Mais à Douala, les locaux du centre de santé ont mal vieilli. Construit sur un terrain autrefois marécageux, le bâtiment voit ses murs se fissurer. Il n’est plus adapté aux activités du centre et pose des problèmes de sécurité. Les membres de l’association «Espérance Nord-Sud» ont décidé de soutenir sa reconstruction. D’où l’idée d’organiser un nouveau camp. Non plus un camp de jeunes comme dans les années 90, mais un séjour «seniors solidaires». Les anciens «campeurs» ont été contactés ; certains ont répondu avec enthousiasme. Le petit groupe s’est ainsi formé. Le but premier étant d’apporter une aide financière, les subventions perçues sont entièrement affectées au projet, les participants finançant eux-mêmes le coût de leur voyage (soit 1500 euros par personne, entre les billets d’avion, les déplacements au Cameroun, l’hébergement…).

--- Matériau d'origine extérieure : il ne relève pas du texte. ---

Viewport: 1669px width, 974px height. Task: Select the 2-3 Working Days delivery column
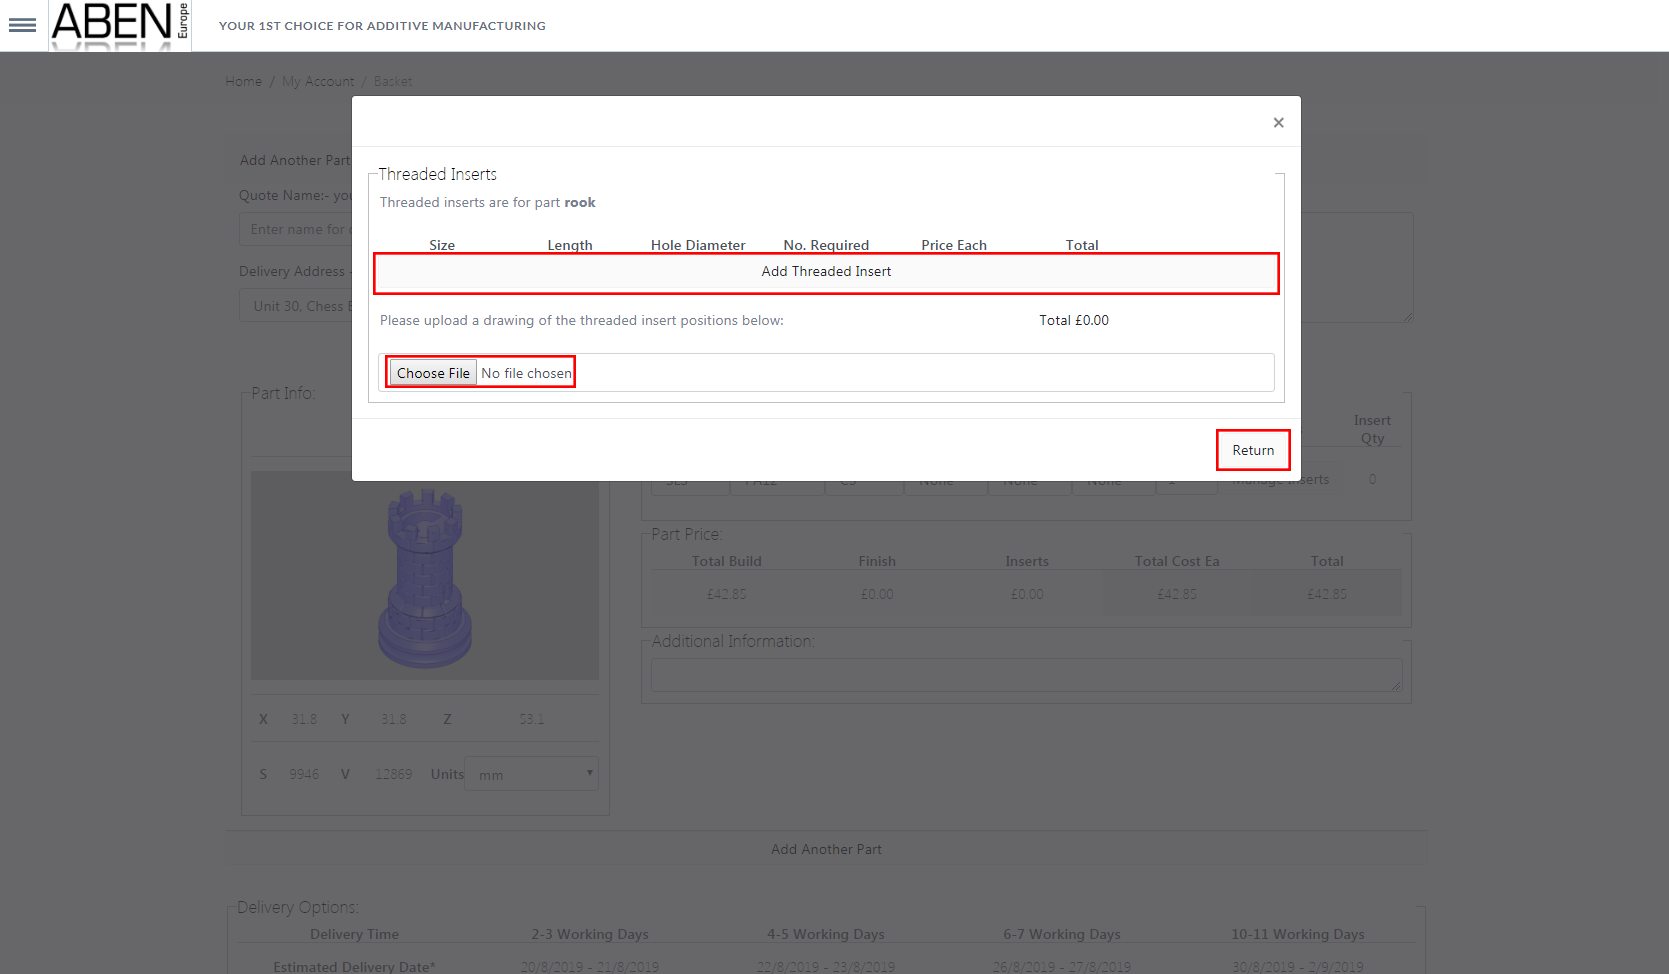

Au-delà, le voyage permettra aussi des partages et des rencontres (dans une chefferie, dans des familles, à la faculté de théologie de Ndoungue, au monastère de Koutaba), d’initier une réflexion sur l’écologie avec un professeur de l’université de Dschang ; et les participants doivent aussi prendre part à un autre projet porté par le trésorier de l’association, Jérôme Bamberger, visant à améliorer les conditions de vie au quotidien tout en préservant les ressources en bois. Ils aideront ainsi à créer des ateliers pour fabriquer des cuiseurs à bois économes, qui permettent de cuisiner en utilisant de 3 à 5 fois moins de bois que sur un foyer traditionnel.

Désormais, les anciens «campeurs» espèrent que de plus jeunes sauront prendre la relève, entreront dans le conseil d’administration de l’association «Espérance Nord-Sud», et initieront de nouveaux projets. Ce voyage est aussi pour les y encourager…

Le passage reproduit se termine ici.